Hashimoto’s Thyroiditis
Hashimoto’s thyroiditis is the most common form of hypothyroidism, with a prevalence rate of 2% of the population of the United States. Individuals mount both an antibody response and a cellular response to thyroid tissue. The disease is caused by a break in peripheral tolerance to thyroid tissue, and the failure of regulatory cells to control auto-reactive T and B cells. About 85% to 90% of patients with Hashimoto’s thyroiditis develop anti-thyroid peroxidase and anti-thyroglobulin antibodies. The inactivation of thyroperoxidase prevents the incorporation of free iodine into thyroglobulin.
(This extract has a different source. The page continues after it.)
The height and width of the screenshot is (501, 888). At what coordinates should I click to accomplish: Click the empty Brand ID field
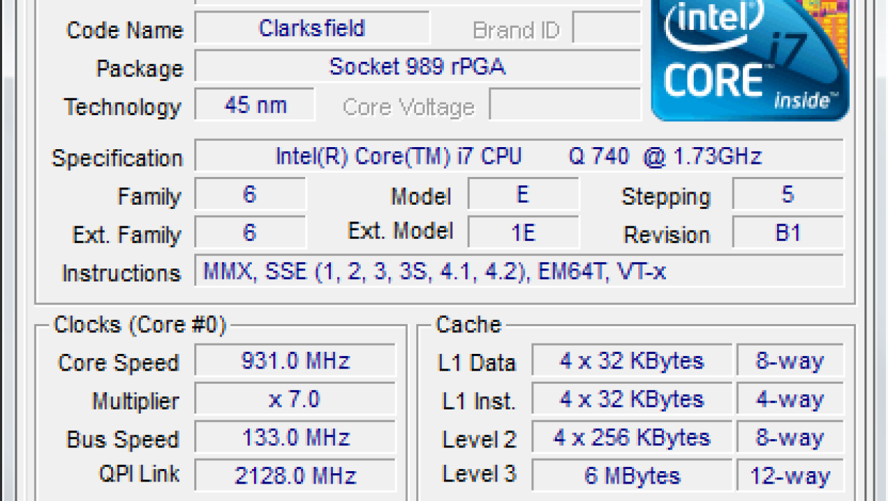coord(607,29)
Elevated intracellular iodine also stimulates the maturation of dendritic cells and macrophages, which present antigens to auto-reactive CD4 and CD8 cells that have infiltrated the thyroid (Figure 16-3).
CD4Th1 cells produce IL-12, tumor necrosis factor alpha (TNF-α) and interferon gamma (INF-γ), which induce apoptosis of thyrocytes. Individuals with Hashimoto’s thyroiditis also express a molecule called Fas on thyroid cells. The expression of the Fas molecules marks the cell for destruction by T lymphocytes.
Patients with Hashimoto’s thyroiditis present with nonspecific symptoms such as fatigue, dry skin, and weight gain. Other symptoms include decreased sweating, deafness, peripheral neuropathy, depression, and memory loss.
Treatment for Hashimoto’s Thyroiditis
Oral sodium levothyroxine, which is a synthetic thyroid hormone (T4), usually has to be taken for life by patients with Hashimoto’s thyroiditis. However, the dose must be carefully titrated on the basis of the patient’s needs. Some patients cannot tolerate the synthetic hormone. Natural porcine gland preparations of T3 and T4 can be used in these patients.
Pernicious Anemia
In pernicious anemia (PA), antibodies are directed at a glycoprotein known as intrinsic factor. These autoantibodies also neutralize any soluble intrinsic factor in the intestinal lumen.
Neutralization of the soluble intrinsic factor prevents the transport of vitamin B12 across the intestinal mucosa to portal blood (Figure 16-4). Without this essential vitamin, red blood cell precursors cannot divide. This results in a megaloblastic anemia characterized by the presence of immature, dysfunctional red blood cells (megaloblasts) in the blood. If untreated, PA is usually fatal after 1 to 3 years (Figure 16-5).